(STORED DATA Opens)

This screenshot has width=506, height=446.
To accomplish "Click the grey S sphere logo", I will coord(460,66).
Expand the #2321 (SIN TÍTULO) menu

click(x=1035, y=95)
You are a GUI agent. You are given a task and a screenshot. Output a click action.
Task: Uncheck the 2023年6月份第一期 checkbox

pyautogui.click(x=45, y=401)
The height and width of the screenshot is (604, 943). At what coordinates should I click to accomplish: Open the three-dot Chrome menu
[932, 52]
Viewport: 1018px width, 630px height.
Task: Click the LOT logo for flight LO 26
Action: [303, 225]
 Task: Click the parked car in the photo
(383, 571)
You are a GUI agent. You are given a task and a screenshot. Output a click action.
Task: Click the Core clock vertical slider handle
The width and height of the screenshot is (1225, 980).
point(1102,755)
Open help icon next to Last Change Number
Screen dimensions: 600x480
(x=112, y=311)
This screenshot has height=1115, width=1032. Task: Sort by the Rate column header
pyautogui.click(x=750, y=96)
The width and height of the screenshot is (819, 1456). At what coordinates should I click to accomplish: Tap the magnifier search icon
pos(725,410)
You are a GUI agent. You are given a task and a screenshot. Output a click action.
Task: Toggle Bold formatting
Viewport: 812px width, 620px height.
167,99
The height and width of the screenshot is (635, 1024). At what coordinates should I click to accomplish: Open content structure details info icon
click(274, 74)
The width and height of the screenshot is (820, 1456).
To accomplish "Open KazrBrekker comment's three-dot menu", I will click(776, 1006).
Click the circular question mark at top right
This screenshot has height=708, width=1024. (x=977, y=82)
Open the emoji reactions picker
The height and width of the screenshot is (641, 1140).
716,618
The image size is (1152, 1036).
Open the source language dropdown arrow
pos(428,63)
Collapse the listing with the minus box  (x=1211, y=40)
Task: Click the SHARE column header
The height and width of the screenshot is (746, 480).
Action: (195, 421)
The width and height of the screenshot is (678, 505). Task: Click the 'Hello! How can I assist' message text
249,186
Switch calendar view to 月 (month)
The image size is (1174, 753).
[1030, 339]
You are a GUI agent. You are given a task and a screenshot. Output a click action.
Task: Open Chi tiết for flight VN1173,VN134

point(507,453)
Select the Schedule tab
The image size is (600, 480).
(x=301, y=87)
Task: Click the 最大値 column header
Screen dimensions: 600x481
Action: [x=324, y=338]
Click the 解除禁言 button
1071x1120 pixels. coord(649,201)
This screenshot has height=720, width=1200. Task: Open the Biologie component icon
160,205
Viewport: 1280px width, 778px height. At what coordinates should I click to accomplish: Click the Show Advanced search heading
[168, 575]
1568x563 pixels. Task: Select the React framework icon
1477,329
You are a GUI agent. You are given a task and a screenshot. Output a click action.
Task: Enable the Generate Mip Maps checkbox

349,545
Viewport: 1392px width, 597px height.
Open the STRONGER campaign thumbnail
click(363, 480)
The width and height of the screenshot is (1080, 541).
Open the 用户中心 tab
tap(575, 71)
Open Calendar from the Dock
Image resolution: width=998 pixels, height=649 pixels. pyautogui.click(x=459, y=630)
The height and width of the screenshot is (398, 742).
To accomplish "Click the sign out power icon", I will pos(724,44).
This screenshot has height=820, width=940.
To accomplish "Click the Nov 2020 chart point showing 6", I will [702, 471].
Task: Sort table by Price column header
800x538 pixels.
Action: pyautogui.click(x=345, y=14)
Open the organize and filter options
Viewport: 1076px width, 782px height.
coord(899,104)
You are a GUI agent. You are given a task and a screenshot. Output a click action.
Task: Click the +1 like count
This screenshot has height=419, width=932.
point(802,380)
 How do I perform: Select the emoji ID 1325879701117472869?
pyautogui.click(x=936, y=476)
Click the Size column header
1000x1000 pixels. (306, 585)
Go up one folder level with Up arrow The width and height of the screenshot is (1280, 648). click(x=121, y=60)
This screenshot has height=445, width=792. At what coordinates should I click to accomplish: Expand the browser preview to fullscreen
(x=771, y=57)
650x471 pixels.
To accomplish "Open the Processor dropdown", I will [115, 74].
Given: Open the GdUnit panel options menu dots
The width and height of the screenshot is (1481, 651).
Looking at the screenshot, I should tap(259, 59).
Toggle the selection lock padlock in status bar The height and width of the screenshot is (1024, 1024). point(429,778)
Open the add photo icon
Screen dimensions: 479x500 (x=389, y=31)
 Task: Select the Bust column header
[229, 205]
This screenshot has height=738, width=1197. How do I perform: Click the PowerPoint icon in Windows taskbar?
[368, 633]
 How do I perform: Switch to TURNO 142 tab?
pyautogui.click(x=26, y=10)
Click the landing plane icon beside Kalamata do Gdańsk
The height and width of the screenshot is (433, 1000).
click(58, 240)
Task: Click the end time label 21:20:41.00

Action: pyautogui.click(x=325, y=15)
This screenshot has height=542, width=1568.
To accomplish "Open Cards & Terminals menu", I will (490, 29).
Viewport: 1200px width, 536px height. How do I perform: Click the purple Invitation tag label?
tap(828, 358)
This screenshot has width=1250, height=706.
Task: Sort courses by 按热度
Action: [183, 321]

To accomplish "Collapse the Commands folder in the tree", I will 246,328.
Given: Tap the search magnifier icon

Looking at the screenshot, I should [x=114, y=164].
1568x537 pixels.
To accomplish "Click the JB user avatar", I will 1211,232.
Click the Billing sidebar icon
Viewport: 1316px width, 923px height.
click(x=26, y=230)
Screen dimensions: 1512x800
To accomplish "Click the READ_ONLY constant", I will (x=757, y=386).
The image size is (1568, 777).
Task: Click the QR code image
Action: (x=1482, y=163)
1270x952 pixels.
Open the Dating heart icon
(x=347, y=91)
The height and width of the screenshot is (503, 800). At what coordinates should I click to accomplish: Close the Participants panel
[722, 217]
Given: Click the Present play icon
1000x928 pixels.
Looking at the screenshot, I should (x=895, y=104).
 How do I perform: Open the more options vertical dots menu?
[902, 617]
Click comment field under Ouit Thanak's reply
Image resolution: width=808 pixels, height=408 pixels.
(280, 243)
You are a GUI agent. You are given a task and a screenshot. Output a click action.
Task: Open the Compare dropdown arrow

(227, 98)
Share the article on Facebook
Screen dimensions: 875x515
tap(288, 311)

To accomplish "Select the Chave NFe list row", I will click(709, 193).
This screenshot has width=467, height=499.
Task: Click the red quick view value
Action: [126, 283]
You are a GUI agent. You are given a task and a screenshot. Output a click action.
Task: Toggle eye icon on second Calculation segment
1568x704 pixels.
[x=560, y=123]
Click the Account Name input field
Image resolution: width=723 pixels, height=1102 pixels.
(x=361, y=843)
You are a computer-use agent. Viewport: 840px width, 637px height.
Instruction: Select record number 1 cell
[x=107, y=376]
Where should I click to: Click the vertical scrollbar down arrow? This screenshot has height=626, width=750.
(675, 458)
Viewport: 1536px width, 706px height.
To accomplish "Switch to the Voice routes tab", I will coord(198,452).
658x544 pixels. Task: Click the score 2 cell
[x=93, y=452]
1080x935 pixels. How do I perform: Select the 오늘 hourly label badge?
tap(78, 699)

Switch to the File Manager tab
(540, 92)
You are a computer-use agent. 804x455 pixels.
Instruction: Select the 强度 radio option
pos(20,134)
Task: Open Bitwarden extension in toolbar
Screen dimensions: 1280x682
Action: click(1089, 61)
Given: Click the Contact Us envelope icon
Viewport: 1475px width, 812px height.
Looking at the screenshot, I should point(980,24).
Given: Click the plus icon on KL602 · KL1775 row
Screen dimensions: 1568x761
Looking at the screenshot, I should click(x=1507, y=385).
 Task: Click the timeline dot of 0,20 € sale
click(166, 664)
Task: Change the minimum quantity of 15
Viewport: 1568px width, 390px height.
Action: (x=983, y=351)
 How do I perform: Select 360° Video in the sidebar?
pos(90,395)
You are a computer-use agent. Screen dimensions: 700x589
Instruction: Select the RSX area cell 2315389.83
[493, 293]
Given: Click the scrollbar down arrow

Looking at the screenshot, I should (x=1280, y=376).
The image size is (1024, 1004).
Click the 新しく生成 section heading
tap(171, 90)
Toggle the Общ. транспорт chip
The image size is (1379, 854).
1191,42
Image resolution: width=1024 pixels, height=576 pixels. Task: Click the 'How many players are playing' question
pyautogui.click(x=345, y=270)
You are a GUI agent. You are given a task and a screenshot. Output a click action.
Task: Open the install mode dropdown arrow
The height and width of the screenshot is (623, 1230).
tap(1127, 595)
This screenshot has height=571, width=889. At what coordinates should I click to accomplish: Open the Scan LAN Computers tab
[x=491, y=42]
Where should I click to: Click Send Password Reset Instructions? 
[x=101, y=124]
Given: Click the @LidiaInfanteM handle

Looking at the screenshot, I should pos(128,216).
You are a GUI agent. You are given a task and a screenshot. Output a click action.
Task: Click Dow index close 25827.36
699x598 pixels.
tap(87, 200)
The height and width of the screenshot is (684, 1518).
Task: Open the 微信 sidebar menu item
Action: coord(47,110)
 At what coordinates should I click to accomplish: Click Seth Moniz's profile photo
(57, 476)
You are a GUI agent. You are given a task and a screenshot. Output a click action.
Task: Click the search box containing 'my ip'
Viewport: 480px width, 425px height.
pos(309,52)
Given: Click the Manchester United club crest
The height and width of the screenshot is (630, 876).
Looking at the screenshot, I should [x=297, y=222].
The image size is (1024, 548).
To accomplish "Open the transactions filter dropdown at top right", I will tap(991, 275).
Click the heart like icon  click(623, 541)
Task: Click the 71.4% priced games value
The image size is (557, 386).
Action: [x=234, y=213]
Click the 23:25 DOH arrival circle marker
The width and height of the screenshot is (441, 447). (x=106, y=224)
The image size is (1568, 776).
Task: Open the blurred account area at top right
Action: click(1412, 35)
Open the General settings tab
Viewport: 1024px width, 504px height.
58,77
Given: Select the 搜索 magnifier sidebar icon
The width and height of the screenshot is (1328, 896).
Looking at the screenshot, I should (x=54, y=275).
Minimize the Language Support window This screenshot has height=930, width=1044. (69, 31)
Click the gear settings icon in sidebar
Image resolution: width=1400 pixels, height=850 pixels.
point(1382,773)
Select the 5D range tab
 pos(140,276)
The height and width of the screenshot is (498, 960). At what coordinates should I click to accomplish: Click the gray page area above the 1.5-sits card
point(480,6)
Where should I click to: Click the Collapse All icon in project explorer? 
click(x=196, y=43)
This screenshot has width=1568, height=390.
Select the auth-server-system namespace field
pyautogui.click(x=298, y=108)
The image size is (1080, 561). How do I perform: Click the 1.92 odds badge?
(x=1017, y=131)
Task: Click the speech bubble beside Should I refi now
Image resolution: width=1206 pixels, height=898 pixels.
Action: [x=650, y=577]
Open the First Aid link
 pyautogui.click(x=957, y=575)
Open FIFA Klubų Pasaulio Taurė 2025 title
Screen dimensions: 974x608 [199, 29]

(STORED DATA Closes)

Please transcribe exactly the lines above from the line that has "Screen dimensions: 875x515" up to and including the line that has "Given: Click the Contact Us envelope icon"; no other line belongs in the answer.

Screen dimensions: 875x515
tap(288, 311)

To accomplish "Select the Chave NFe list row", I will click(709, 193).
This screenshot has width=467, height=499.
Task: Click the red quick view value
Action: [126, 283]
You are a GUI agent. You are given a task and a screenshot. Output a click action.
Task: Toggle eye icon on second Calculation segment
1568x704 pixels.
[x=560, y=123]
Click the Account Name input field
Image resolution: width=723 pixels, height=1102 pixels.
(x=361, y=843)
You are a computer-use agent. Viewport: 840px width, 637px height.
Instruction: Select record number 1 cell
[x=107, y=376]
Where should I click to: Click the vertical scrollbar down arrow? This screenshot has height=626, width=750.
(675, 458)
Viewport: 1536px width, 706px height.
To accomplish "Switch to the Voice routes tab", I will coord(198,452).
658x544 pixels. Task: Click the score 2 cell
[x=93, y=452]
1080x935 pixels. How do I perform: Select the 오늘 hourly label badge?
tap(78, 699)

Switch to the File Manager tab
(540, 92)
You are a computer-use agent. 804x455 pixels.
Instruction: Select the 强度 radio option
pos(20,134)
Task: Open Bitwarden extension in toolbar
Screen dimensions: 1280x682
Action: click(1089, 61)
Given: Click the Contact Us envelope icon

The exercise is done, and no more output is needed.